• [Exercise]: Please count the lines in the material below that contain the string "Open", treating uppercase and lowercase as different, and reply with only the number.

• [Records for the task]:
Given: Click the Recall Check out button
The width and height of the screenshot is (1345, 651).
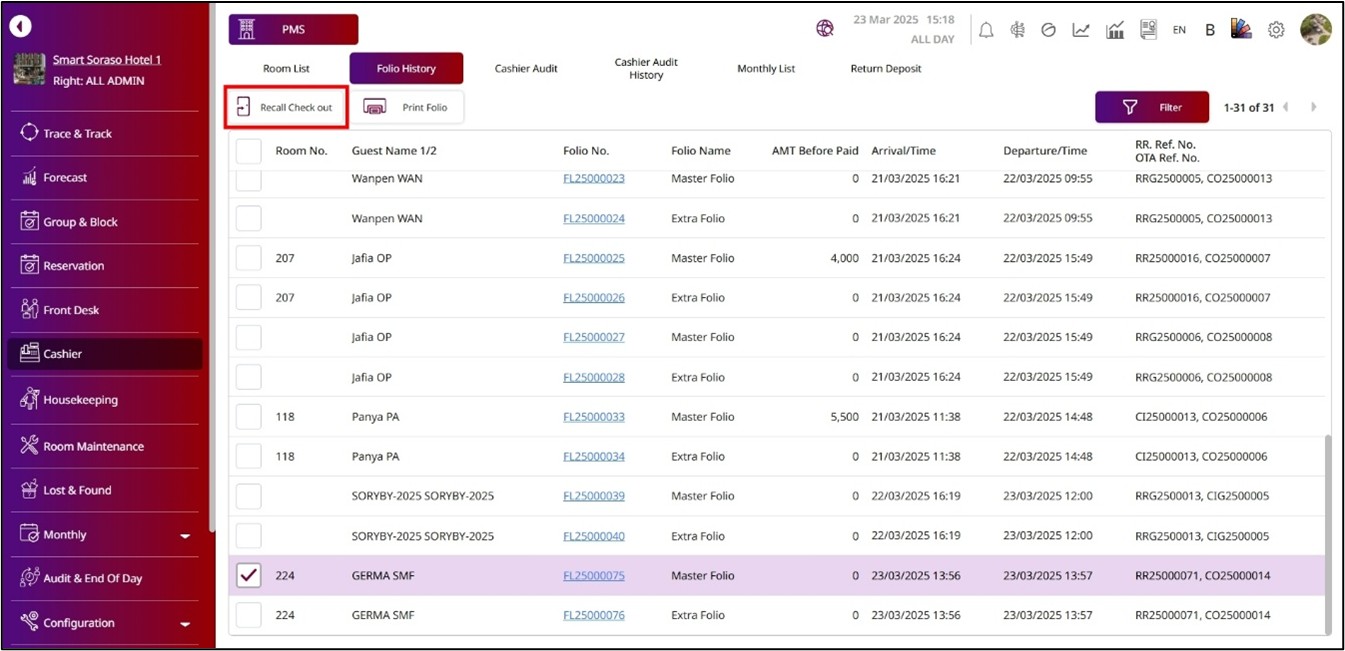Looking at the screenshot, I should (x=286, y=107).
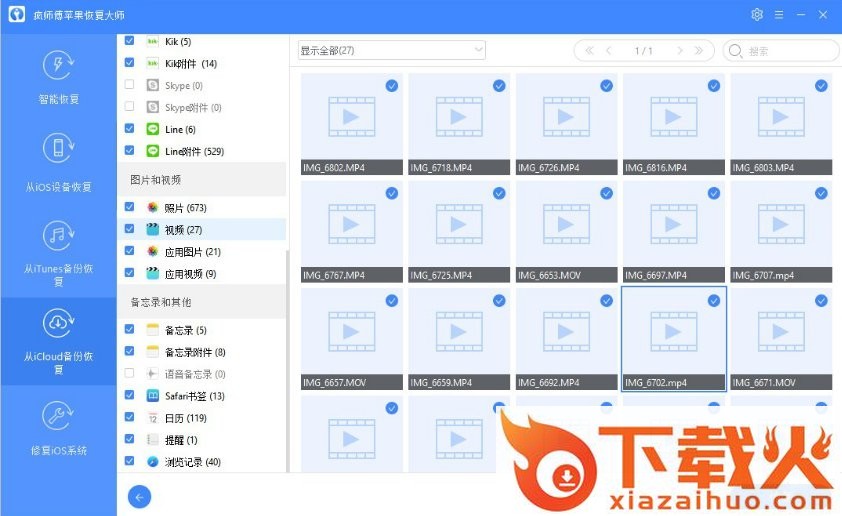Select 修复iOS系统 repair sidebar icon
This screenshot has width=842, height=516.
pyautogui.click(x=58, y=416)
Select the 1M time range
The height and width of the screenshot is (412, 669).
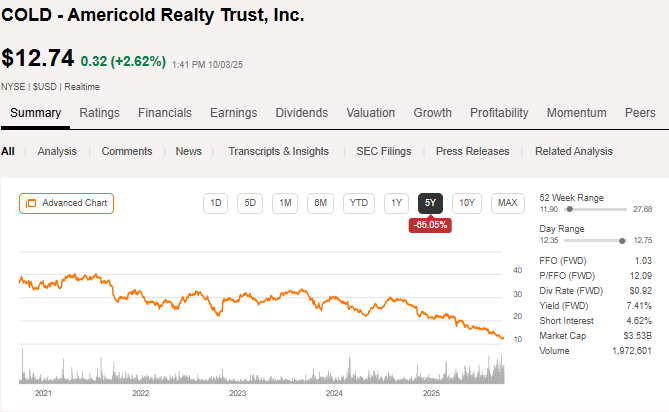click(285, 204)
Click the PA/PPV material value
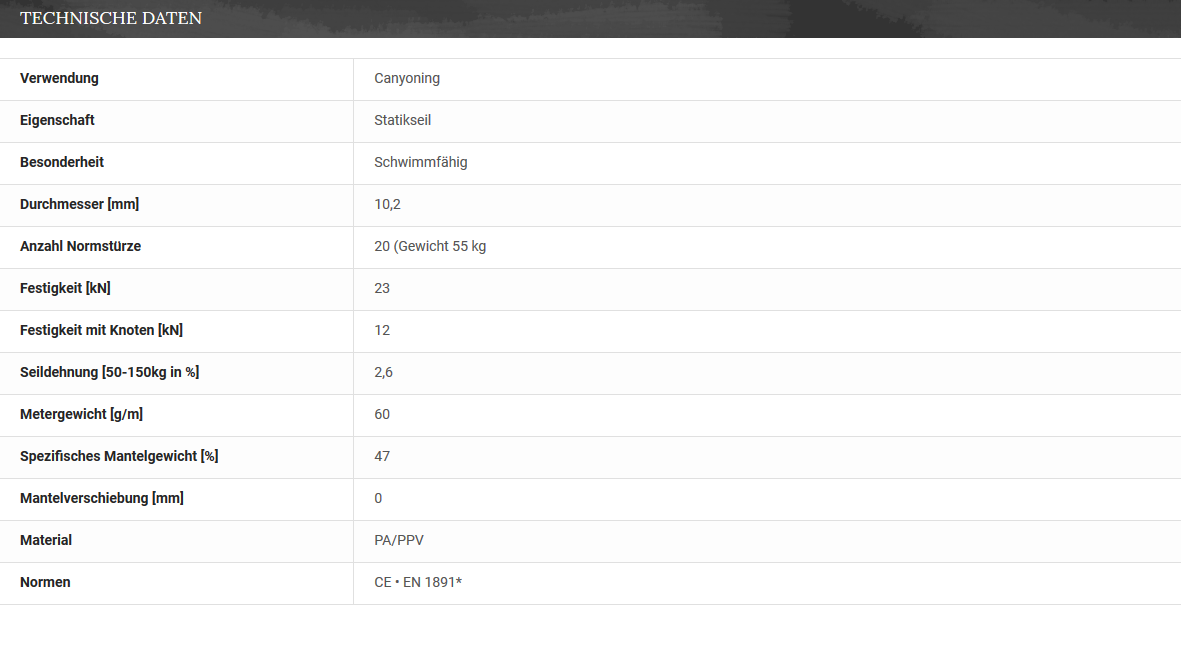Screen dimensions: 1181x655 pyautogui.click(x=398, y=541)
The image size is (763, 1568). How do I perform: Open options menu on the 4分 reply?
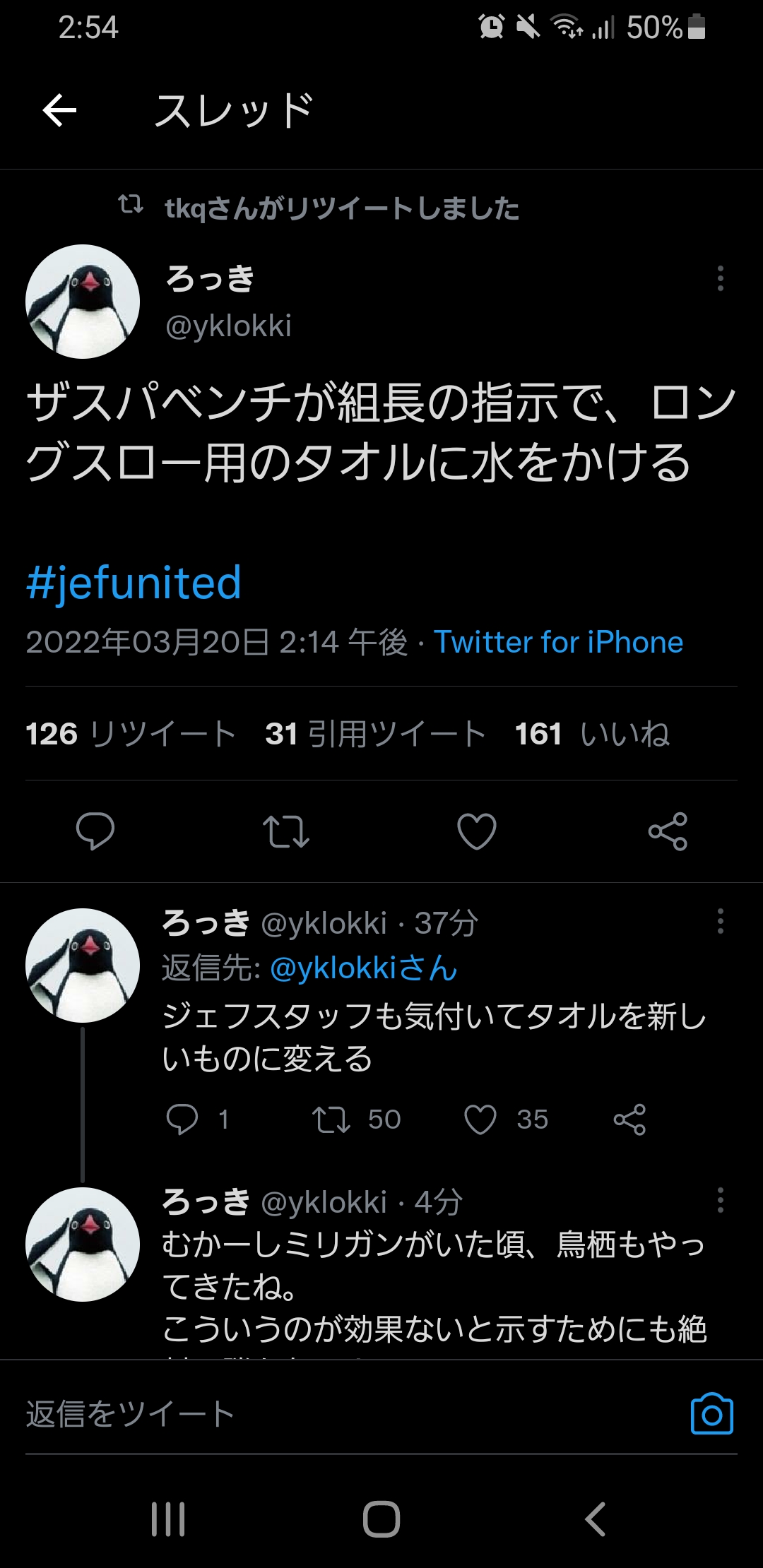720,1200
* * *
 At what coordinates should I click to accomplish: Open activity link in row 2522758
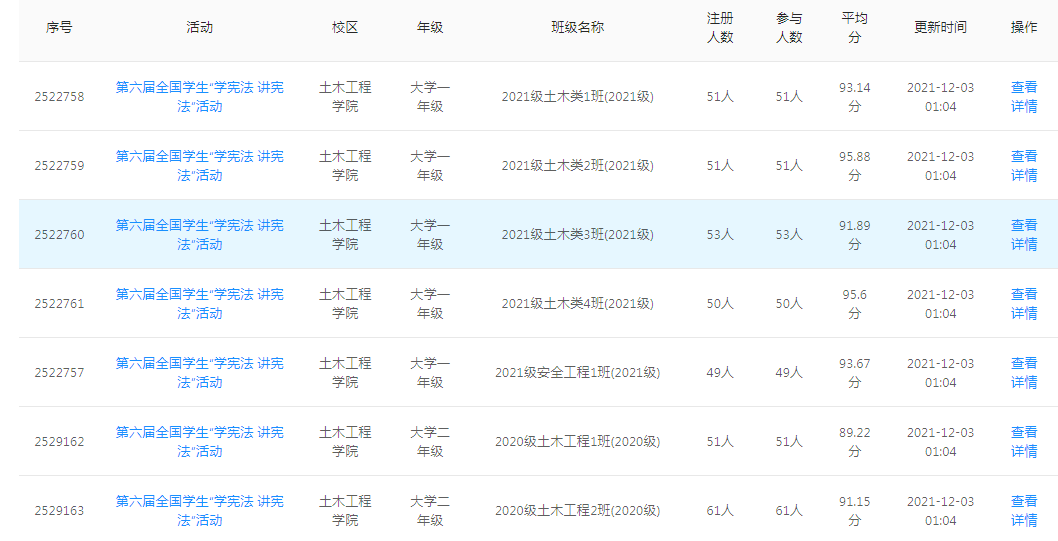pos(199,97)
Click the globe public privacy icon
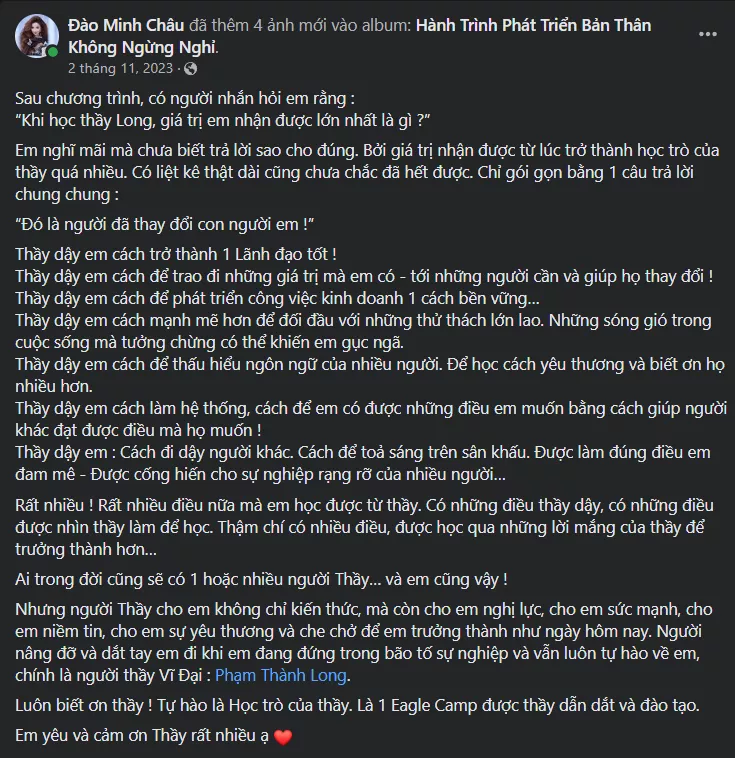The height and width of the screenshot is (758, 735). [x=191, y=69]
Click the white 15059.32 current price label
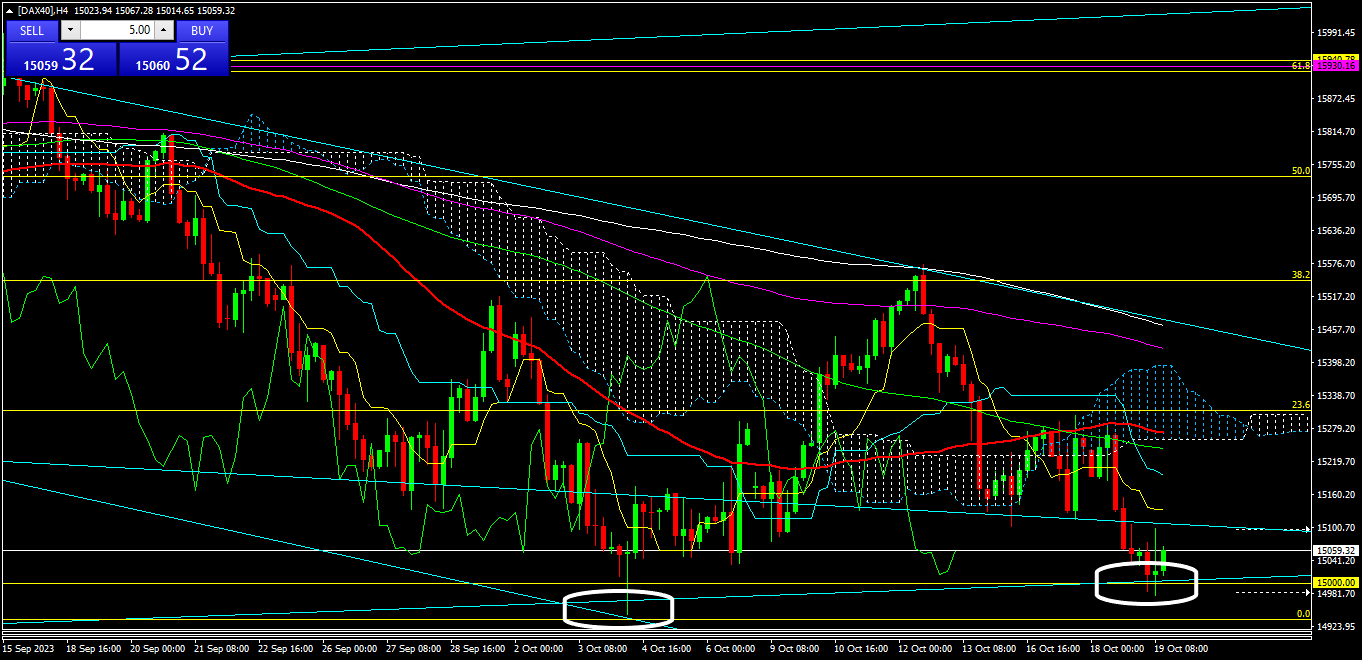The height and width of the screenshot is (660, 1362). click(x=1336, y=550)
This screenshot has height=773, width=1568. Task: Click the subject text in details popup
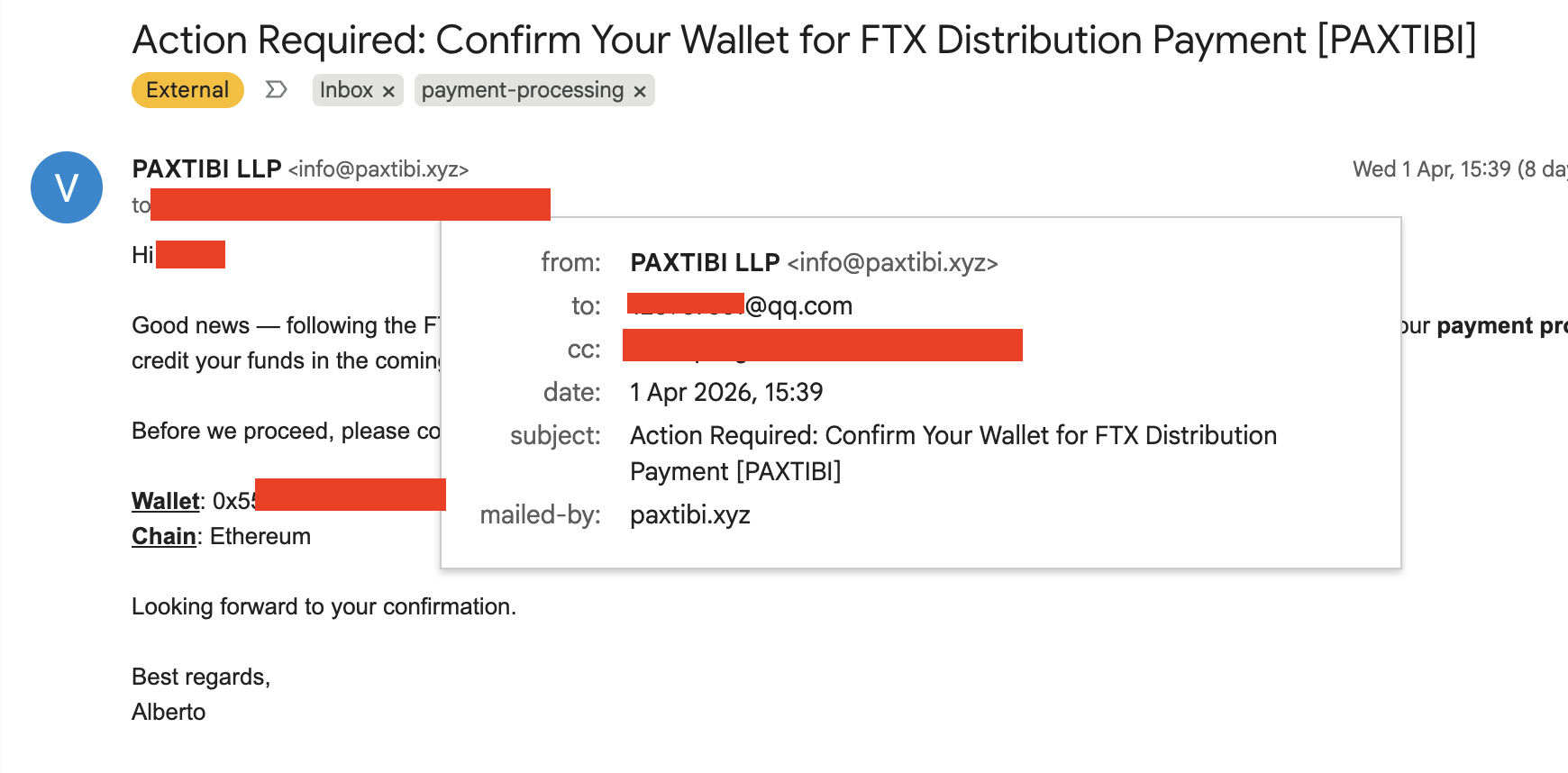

• [Task answer]: 2